What to work on — List all the lines in these records that hold "target".

(Dataset extract)

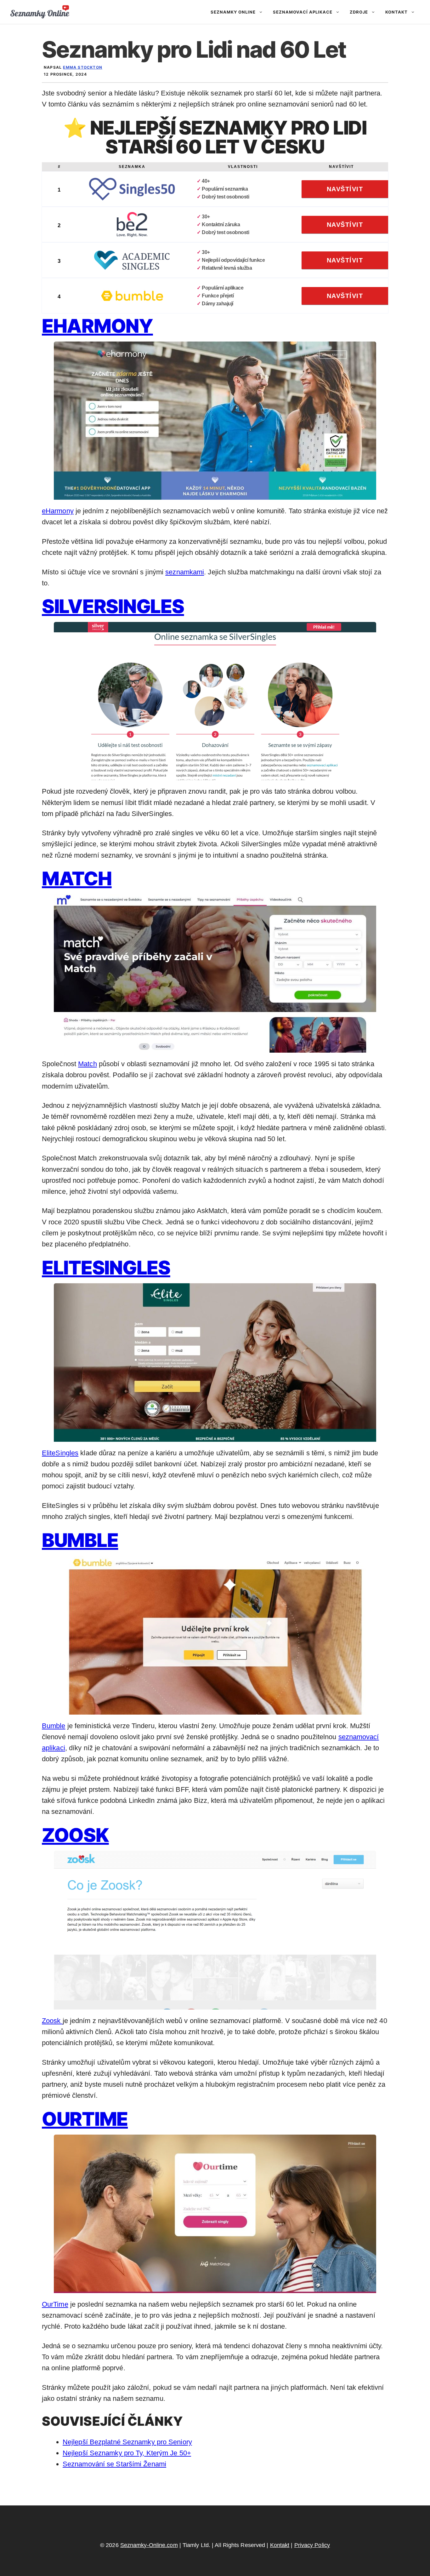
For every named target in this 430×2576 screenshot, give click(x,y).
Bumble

(End Dataset extract)
(Dataset extract)

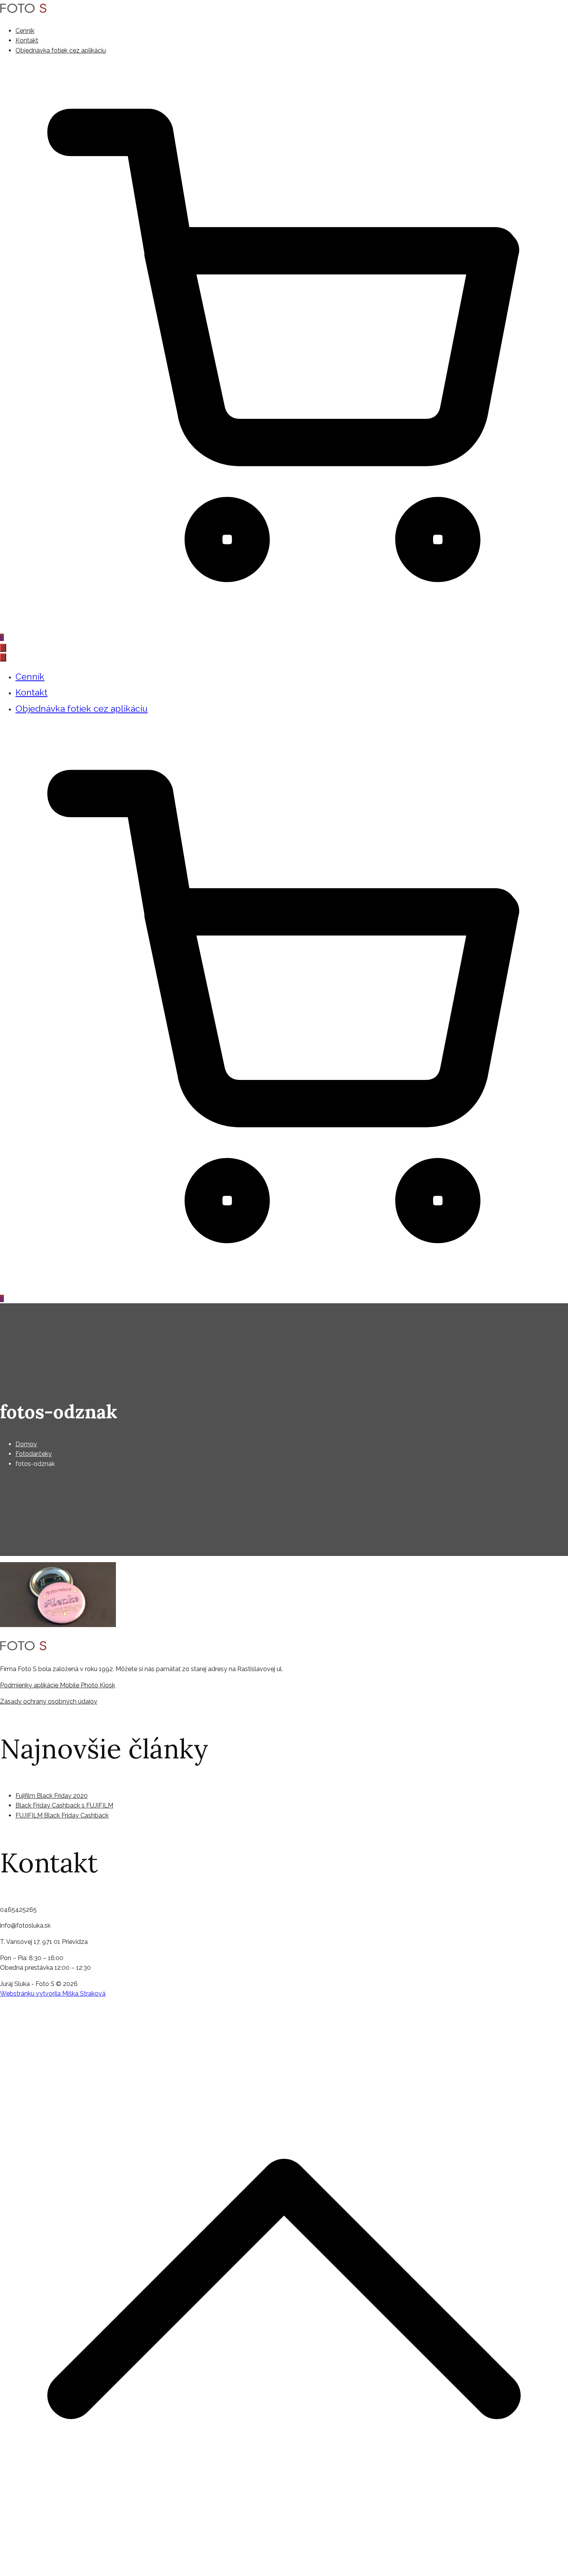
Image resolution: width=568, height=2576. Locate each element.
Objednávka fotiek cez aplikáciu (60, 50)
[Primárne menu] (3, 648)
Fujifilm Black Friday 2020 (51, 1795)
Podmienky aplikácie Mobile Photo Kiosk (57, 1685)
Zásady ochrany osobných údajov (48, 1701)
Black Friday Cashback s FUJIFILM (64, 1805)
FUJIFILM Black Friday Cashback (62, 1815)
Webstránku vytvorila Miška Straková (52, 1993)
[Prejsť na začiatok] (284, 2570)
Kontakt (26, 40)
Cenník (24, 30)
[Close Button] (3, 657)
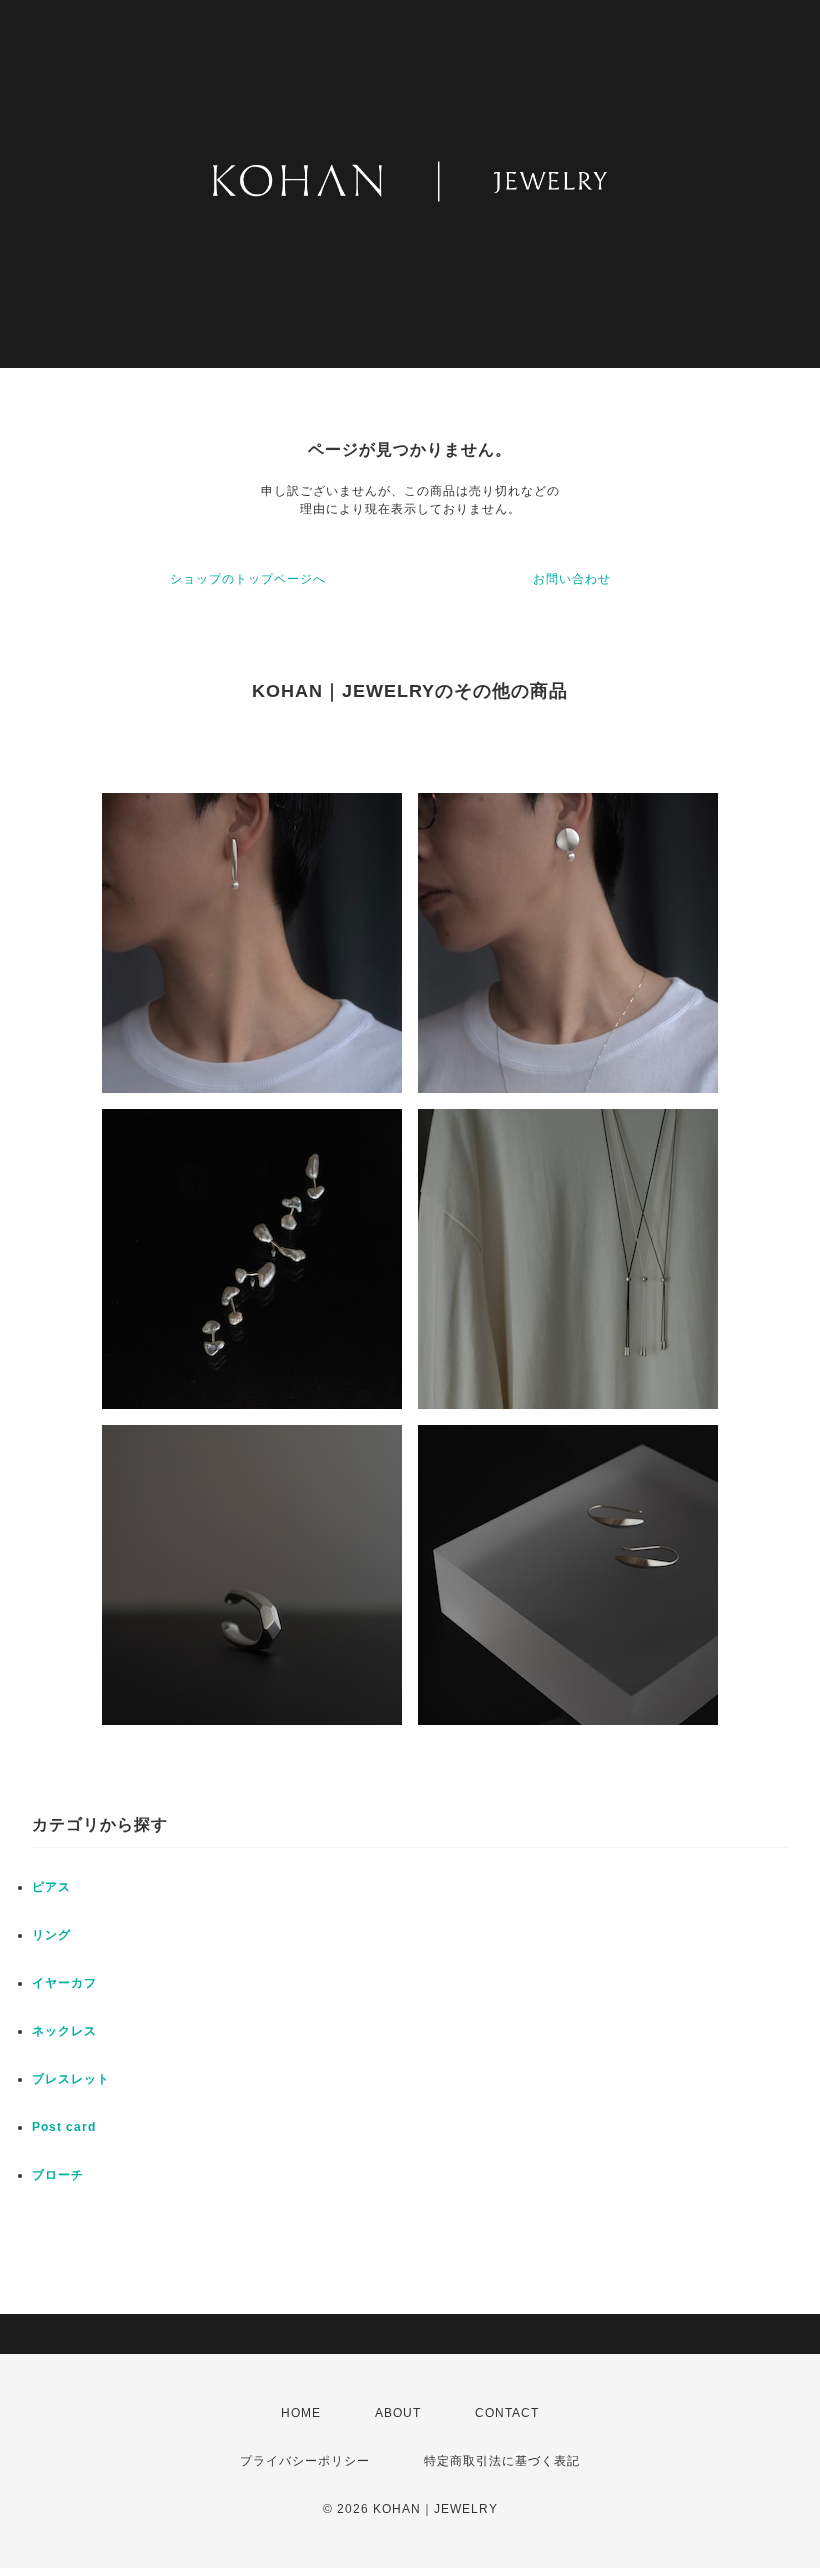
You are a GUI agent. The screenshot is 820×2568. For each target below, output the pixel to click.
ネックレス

(End Dataset extract)

Response box —
For every named target in this 430×2576 screenshot, give click(x,y).
You are a GUI agent. The screenshot is 820×2568. For each target below, output the pixel to click.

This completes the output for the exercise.